Renungan

Selasa, 08 Agustus 2023

Burhan al-Tamaanu’ dan al-Tawaaruud dalam pembuktian keesaan Tuhan

 

Salah satu pokok akidah ketuhanan adalah Tuhan memiliki sifat Esa (wahdaniyah). Tidak ada perantaraan antara sifat Esa dan terbilang (ta'adud). Sehingga ketika suatu zat diklasifikasikan  sebagai zat Esa, maka zat tersebut dipastikan mustahil bersifat terbilang. Ini adalah konsep rasional yang umum diketahui manusia. Diantara dalil rasional yang sering digunaka para ahli ilmu kalam dalam pembuktian keesaan Tuhan adalah burhan al-tamaanu’ dan burhan al-tawaarud.

1.  Burhan al-Tawaarud.

Burhan al-tawaarud adalah dalil rasional yang terdiri dari premis-premis (muqadddimah-muqaddimah) meyakinkan yang berujung kepada wujud dua muatsir (zat yang memberikan efek) yang menghasilkan satu atsar (efek) atau lemah salah satunya, yang kedua-duanya mustahil wujud.

2.  Burhan al-Tamaanu’

Burhan al-tamaanu’ adalah dalil rasional yang terdiri dari premis-premis (muqadddimah-muqaddimah) meyakinkan yang berujung kepada saling bertentangan yang mustahil wujud.

Penerapan burhan al-tamaanu’ dan burhan al-tawaarud dalam pembuktian keesaan Tuhan adalah sebagai berikut :

Seandainya ada dua Tuhan, maka akan ada dua kemungkinan : Pertama, keduanya sepakat menciptakan alam (sesuatu selain Tuhan). Kedua, kemungkinan tidak saling bersepakat menciptakan alam.

Pada kemungkinan pertama (saling bersepakat), akan ada beberapa kemungkinan.

Pertama, seandainya kedua Tuhan bersepakat untuk menciptakan bersama satu alam, dan hal ini jelas konsekwensinya mengakibatkan suatu yang mustahil, karena akan ditemukan adanya konsep dua muatsir (zat yang memberikan efek) yang menghasilkan satu atsar (efek) di mana hal ini mustahil terjadi.  Sedangkan sesuatu konsep yang mengakibatkan suatu yang mustahil, maka mustahil juga.

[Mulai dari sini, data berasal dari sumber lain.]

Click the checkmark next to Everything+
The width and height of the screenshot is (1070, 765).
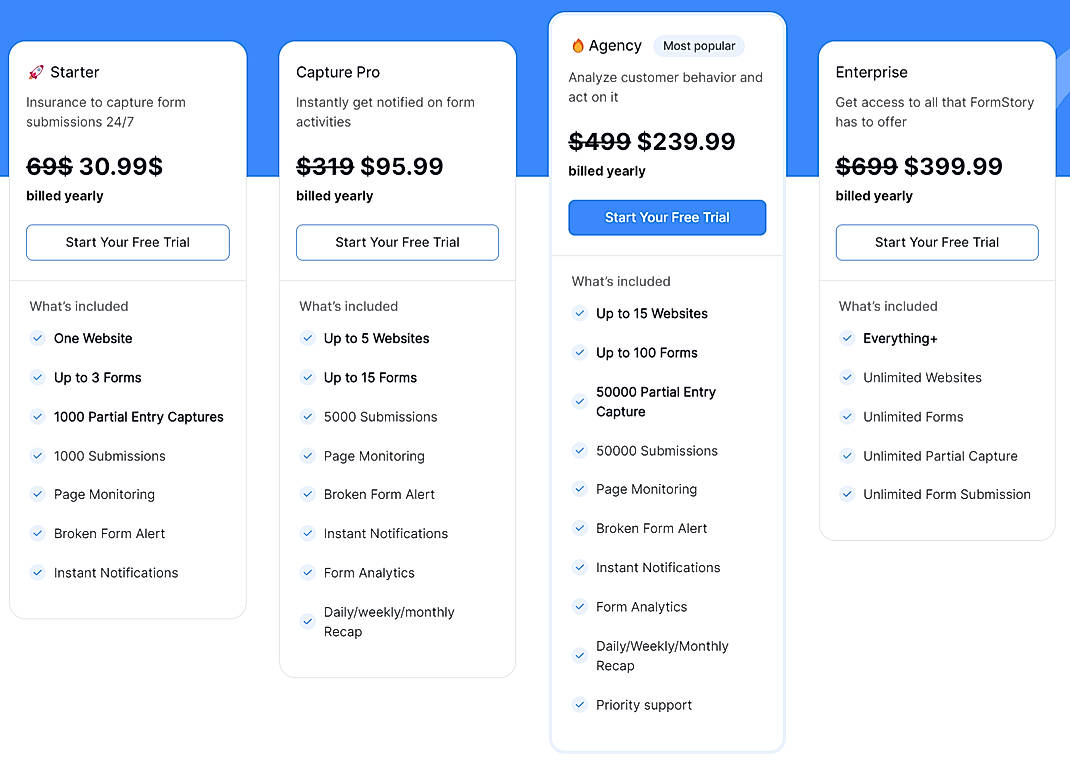(847, 339)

Kedua, seandainya yang terjadi, adanya alam semesta ini dengan sebab qudrah dari salah satu Tuhan,  maka ini melazimi tarjih tanpa murajjih (cenderung kepada salah satu tanpa ada sebab yang mengakibatkan kecenderungan itu), yaitu kecenderungan penetapan salah satu Tuhan  yang menciptakan alam, bukan Tuhan yang lain tanpa murajjih. Ini mustahil. Karena suatu yang bersifat imkan (mungkin ada dan mungkin tidak ada), posisinya sama tanpa tarjih apabila dinisbahkan kepada dua tuhan tersebut. Dan juga seandainya adanya alam semesta ini dengan sebab qudrah dari salah satu Tuhan, ini juga melazimi lemah tuhan yang lain. Seandainya salah satu Tuhan lemah, maka Tuhan yang satu lagi pasti juga lemah. Karena konsep dua Tuhan tentu harus mempunyai sifat yang sama, karena kedua Tuhan tersebut sejenis, yaitu jenis Tuhan. Karena itu seandainya salah satu lemah, maka yang lain juga lazim lemah.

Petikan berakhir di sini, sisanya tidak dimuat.